= Evan Fraser (academic) =

Canadian geographer

Evan Fraser is a Canadian author and geographer. He is a professor of geography at the University of Guelph and the director of the Arrell Food Institute.

==Biography==
Evan Fraser attended the University of Toronto, where he earned a BA (Hons) in Anthropology, followed by an MSc in Forestry. He then attended the University of British Columbia, where he completed a PhD in Resource Management and Environmental Studies in 2002. Following graduation, he worked in a policy institute before moving to the United Kingdom in 2003 to begin his academic career as a Lecturer in Sustainable Development at the University of Leeds, working on topics relating to farming and climate change.

Fraser moved to the University of Guelph in 2010 to take up a Canada Research Chair in Global Food Security. He is a professor in the Department of Geography, Environment and Geomatics, and he serves as Director of the Arrell Food Institute at the University of Guelph. He is also scientific director of the Food from Thought initiative, a research project that explores ways to transform the global food system to increase sustainability and productivity and to use big data to reduce the environmental footprint of agricultural production.

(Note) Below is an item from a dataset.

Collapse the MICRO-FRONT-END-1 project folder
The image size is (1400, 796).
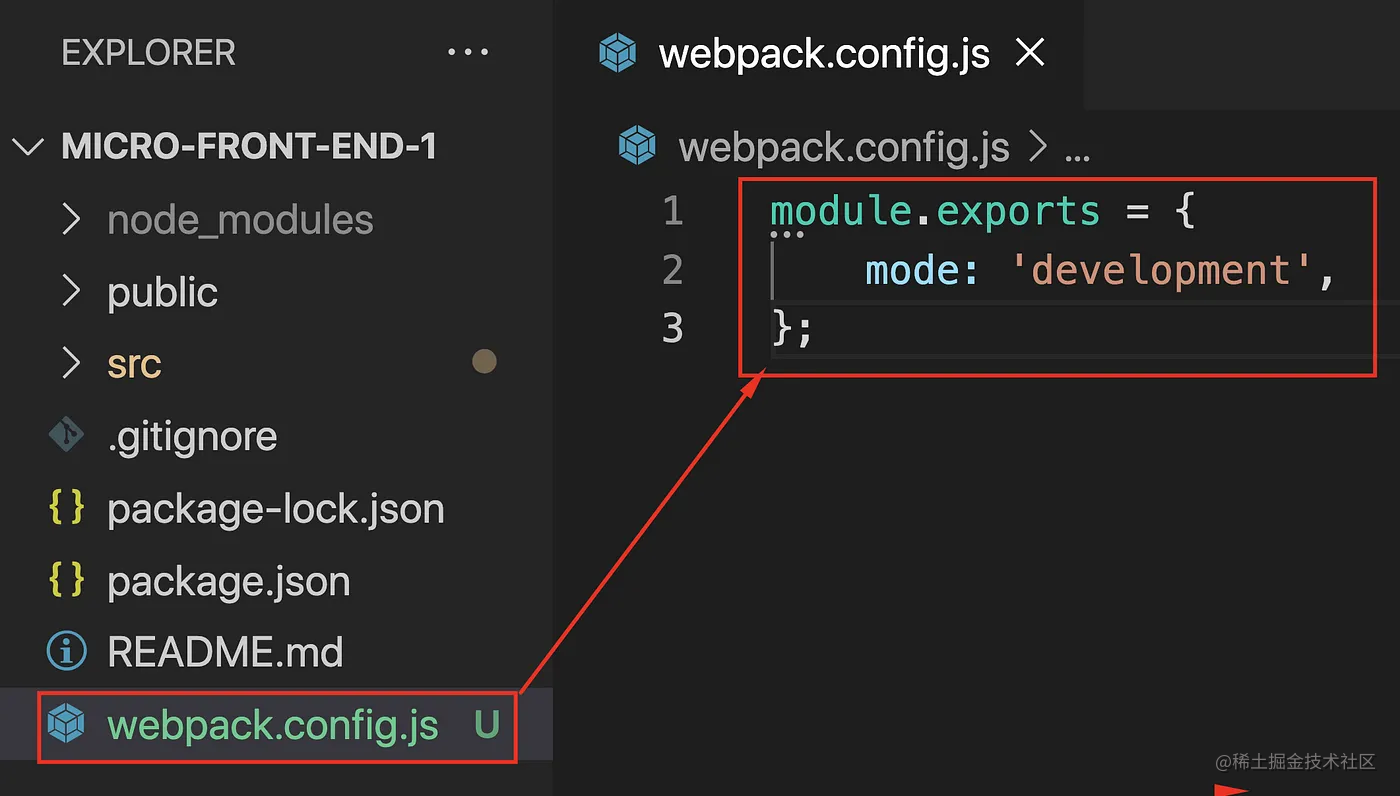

In 2014, Fraser was named a Fellow of the Pierre Elliot Trudeau Foundation. He was also named to the inaugural cohort of the Royal Society of Canada's College of New Scholars, and he is a Fellow of the Royal Canadian Geographical Society.

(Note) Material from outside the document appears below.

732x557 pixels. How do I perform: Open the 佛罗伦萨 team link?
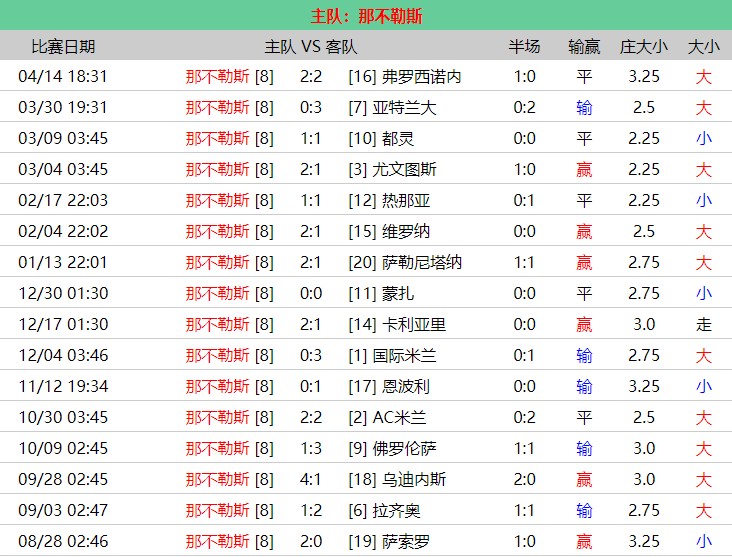click(405, 448)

As a researcher, Fraser is a co-author on over 100 academic papers and book chapters. He has also co-authored four non-fiction books about food and food security. His first book, Beef: The Untold Story of How Milk, Meat, and Muscle Shaped the World, was co-authored with journalist Andrew Rimas and first published in 2008. His second book, Empires of Food: Feast, Famine, and the Rise and Fall of Civilizations, also co-authored with Andrew Rimas, was published in 2010 and shortlisted for the James Beard Food Literature Award. His third book, Uncertain Harvest: The Future of Food on a Warming Planet, was co-authored with Ian Mosby and Sarah Rotz and published in 2020 by the University of Regina Press. His fourth book, Dinner on Mars: The Technologies That Will Feed the Red Planet and Transform Agriculture on Earth, was co-authored with Dr. Lenore Newman and published in 2022 by ECW Press.

Fraser created a web video series, "Feeding Nine Billion," which discuss the food systems needed to feed the projected global population in 2050. He self-published a graphic novel called #FoodCrisis about a fictitious food crisis that hits North America in the 2020s. He also created a card game about global food security, which won a gold medal at the International "Serious Play" conference. These multimedia materials form the basis for high school lesson plans on food systems, and are now used in classrooms around the world.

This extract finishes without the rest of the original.